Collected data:
◆ ◆ ◆ ◆
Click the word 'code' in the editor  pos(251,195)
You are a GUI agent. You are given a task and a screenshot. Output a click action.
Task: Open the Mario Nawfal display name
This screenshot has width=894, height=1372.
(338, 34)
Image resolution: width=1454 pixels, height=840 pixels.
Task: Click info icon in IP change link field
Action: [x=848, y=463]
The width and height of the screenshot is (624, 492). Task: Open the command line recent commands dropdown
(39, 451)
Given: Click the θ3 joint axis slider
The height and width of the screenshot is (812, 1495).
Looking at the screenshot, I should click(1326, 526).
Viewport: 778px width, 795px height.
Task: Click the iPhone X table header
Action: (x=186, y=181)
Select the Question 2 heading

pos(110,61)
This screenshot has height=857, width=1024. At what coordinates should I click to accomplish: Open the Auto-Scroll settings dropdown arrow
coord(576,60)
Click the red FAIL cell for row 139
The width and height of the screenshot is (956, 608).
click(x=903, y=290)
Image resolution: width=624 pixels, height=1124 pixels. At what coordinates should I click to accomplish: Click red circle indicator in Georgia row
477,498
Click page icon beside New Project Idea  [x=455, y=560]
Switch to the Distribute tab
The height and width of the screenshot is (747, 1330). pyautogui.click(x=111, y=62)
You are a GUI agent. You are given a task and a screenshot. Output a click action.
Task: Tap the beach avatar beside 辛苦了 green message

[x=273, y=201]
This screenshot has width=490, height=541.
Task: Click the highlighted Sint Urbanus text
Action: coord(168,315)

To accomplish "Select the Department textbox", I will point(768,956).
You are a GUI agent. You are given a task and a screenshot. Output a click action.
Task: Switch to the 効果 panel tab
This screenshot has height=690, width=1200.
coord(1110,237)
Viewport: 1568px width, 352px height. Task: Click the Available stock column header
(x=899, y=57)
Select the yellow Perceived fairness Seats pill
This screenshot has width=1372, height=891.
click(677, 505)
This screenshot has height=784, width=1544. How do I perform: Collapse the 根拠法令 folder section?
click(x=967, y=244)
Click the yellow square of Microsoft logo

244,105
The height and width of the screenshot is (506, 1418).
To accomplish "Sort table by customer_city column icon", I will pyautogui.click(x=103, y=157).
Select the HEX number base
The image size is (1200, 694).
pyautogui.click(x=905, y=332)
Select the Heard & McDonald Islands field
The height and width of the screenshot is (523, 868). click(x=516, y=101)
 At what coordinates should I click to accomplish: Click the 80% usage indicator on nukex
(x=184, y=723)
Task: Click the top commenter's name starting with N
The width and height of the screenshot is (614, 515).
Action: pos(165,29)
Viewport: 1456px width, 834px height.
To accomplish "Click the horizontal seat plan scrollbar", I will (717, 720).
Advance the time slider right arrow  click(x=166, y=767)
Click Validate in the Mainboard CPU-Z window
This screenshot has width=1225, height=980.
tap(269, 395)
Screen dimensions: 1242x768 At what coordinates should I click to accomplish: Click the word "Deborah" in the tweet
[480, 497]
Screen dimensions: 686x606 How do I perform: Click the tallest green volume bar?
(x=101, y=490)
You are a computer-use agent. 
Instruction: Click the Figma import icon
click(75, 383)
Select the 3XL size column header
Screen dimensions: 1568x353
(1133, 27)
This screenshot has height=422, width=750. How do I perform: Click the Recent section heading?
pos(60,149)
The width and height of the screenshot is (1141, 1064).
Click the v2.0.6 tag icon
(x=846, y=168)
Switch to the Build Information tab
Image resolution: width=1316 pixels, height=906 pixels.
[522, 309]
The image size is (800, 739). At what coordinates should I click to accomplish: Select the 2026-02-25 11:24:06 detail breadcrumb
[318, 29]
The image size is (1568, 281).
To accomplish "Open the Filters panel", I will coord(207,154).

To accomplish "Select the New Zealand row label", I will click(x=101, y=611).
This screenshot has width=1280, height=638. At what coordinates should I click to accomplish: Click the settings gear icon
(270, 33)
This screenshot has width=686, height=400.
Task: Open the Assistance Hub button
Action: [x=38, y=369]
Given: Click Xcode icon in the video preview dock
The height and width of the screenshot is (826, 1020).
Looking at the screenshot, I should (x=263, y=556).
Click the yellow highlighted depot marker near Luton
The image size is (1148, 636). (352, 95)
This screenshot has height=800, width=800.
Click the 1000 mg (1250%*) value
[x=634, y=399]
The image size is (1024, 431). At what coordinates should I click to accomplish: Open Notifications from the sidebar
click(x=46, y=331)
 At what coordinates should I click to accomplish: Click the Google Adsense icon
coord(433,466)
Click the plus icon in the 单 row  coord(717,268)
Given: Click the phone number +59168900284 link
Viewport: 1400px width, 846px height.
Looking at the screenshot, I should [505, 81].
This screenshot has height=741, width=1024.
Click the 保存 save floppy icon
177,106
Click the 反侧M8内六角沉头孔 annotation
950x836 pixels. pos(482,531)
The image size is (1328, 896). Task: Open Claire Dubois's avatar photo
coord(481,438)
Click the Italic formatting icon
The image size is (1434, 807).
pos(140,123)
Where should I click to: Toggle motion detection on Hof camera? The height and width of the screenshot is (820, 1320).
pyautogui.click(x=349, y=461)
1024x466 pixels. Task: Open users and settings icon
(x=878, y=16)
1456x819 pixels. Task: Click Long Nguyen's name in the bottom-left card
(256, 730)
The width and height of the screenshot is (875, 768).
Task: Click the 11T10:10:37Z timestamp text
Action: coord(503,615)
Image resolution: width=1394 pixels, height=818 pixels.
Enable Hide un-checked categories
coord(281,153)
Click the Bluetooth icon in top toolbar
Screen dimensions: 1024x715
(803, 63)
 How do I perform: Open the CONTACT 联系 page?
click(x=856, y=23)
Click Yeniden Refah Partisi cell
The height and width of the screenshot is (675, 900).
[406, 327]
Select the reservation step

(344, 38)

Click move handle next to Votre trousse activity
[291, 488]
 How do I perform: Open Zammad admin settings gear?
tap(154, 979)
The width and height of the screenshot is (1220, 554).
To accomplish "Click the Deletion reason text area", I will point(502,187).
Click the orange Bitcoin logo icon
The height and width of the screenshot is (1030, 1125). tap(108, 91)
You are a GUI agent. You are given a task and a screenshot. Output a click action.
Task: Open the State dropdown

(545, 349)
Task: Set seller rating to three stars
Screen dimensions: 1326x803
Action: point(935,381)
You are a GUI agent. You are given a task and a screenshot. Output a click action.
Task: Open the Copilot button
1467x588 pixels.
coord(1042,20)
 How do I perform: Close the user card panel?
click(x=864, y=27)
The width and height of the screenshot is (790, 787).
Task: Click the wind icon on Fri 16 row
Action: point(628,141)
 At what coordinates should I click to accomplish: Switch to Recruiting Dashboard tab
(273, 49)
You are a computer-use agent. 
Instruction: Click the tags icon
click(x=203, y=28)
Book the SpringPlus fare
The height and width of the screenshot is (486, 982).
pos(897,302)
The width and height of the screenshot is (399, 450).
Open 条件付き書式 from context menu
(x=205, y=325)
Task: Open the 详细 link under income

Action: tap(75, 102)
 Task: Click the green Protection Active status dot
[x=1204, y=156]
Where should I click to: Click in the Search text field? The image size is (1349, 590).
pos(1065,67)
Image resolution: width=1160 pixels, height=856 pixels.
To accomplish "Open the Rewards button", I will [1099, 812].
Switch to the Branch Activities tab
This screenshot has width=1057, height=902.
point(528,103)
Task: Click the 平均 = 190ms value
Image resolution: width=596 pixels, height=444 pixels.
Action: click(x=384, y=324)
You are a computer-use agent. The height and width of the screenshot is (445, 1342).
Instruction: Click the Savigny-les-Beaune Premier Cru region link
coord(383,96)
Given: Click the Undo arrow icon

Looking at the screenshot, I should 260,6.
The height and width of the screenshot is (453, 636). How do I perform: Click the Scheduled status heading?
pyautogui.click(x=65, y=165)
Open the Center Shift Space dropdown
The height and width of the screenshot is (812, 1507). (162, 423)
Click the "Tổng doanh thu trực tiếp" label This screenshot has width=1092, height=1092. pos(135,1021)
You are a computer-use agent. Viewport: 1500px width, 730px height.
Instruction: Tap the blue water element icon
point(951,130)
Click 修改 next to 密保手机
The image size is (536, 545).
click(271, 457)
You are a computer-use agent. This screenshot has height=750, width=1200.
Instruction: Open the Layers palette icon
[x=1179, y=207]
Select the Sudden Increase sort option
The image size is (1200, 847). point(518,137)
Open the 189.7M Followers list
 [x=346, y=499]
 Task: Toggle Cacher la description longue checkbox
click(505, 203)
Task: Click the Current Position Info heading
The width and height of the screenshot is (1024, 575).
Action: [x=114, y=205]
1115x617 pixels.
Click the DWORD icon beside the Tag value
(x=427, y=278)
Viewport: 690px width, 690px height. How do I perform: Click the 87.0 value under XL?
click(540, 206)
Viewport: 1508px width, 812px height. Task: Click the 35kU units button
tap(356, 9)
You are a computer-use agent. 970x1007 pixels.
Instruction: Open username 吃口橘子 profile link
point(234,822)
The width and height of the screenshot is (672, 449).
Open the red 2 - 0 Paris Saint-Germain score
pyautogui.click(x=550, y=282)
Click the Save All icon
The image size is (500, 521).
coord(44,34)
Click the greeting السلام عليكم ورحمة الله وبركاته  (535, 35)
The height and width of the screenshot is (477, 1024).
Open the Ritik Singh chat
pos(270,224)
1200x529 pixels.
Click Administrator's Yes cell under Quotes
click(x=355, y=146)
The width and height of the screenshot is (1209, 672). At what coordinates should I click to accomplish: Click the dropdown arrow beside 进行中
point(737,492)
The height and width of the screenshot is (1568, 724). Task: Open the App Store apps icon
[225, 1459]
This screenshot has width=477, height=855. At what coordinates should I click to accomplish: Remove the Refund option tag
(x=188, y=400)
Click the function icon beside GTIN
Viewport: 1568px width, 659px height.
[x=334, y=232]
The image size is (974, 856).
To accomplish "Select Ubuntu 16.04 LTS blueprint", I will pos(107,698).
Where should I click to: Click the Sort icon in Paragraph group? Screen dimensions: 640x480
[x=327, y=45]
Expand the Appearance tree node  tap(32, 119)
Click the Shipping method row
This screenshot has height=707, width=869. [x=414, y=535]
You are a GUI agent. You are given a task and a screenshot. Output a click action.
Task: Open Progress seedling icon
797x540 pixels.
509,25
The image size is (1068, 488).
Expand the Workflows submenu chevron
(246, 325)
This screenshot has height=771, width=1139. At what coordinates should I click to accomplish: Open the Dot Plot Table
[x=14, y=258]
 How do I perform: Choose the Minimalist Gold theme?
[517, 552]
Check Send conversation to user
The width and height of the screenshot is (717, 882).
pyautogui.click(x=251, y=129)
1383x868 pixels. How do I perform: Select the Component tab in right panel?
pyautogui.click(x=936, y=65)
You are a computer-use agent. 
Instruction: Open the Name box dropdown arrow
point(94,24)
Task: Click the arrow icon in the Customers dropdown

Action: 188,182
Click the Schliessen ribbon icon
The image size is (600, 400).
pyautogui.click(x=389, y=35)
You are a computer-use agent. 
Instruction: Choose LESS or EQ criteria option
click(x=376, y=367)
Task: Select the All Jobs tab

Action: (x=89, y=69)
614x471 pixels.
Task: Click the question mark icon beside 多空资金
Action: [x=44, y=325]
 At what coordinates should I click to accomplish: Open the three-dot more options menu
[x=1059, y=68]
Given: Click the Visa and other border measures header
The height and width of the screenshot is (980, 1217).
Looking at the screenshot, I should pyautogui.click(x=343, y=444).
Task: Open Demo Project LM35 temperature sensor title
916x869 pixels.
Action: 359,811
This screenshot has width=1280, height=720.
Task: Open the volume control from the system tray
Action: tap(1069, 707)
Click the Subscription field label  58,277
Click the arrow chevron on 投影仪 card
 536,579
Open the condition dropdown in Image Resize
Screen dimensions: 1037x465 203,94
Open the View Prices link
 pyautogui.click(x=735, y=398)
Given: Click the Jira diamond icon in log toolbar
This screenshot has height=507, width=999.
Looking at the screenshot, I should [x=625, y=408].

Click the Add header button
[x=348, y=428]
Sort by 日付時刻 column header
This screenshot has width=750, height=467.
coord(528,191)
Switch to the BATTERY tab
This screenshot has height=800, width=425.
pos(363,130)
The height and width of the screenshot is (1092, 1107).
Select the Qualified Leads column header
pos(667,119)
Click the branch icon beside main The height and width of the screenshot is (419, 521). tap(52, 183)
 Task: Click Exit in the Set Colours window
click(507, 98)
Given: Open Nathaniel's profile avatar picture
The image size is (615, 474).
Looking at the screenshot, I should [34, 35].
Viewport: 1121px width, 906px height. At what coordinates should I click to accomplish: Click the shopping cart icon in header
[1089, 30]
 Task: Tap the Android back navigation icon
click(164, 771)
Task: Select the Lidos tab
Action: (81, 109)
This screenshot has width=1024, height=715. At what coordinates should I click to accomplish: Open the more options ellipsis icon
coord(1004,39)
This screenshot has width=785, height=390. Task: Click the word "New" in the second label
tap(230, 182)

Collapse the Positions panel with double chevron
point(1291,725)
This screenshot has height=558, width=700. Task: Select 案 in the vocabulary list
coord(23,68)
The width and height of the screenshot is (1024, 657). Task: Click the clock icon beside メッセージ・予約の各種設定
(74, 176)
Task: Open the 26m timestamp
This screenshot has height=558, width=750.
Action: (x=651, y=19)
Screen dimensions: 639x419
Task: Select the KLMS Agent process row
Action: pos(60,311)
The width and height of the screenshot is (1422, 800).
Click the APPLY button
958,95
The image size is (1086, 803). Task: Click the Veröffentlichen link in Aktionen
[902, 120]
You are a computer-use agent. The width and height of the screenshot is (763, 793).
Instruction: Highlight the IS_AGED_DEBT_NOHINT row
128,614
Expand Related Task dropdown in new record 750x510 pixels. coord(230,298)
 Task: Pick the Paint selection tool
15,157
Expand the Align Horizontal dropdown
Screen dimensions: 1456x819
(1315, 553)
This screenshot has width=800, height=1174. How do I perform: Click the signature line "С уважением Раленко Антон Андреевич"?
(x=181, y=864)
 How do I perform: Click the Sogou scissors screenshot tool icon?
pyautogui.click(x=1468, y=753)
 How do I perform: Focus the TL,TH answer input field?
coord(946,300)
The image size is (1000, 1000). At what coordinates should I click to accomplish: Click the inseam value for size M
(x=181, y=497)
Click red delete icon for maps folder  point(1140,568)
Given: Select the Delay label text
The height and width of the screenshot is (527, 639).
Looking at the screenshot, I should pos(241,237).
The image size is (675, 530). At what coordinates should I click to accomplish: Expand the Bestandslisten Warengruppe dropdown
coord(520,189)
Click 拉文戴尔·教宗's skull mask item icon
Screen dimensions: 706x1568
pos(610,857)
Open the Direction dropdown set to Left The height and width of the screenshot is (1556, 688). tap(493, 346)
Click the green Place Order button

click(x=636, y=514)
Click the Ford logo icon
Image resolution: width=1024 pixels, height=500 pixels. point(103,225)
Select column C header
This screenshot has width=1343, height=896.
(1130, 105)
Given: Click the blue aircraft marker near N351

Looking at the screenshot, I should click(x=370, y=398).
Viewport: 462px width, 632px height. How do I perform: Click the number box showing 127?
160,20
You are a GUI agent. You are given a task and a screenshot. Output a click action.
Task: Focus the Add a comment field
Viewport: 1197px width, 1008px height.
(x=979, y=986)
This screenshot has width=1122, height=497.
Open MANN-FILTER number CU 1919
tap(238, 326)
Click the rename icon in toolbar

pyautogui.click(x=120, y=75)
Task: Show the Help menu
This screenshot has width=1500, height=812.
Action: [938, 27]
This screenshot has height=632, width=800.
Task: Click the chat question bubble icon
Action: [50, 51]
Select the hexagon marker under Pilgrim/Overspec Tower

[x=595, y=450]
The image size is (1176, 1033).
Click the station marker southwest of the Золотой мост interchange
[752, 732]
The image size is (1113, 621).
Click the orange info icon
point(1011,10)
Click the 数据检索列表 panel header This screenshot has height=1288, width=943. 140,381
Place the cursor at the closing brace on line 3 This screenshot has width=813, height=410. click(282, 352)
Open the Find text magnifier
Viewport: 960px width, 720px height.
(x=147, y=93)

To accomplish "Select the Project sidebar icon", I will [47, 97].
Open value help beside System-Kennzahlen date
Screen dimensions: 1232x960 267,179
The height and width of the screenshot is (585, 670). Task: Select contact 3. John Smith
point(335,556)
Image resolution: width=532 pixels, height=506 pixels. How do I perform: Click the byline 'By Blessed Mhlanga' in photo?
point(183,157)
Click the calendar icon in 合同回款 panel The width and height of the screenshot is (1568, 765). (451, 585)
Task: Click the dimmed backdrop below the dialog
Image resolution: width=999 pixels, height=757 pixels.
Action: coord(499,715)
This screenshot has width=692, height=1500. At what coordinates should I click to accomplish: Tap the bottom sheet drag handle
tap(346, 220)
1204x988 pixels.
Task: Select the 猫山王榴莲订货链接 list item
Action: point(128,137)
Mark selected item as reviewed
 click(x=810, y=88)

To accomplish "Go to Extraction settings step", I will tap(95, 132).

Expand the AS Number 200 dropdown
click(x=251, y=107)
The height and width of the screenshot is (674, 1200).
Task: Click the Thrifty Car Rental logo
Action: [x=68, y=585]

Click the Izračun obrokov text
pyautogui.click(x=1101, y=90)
◆ ◆ ◆ ◆
### What the task asks:
Whenever a line of the data above includes the word "Project", copy that line.

### Response to the task:
Click page icon beside New Project Idea  [x=455, y=560]
Task: Open Demo Project LM35 temperature sensor title
To accomplish "Select the Project sidebar icon", I will [47, 97].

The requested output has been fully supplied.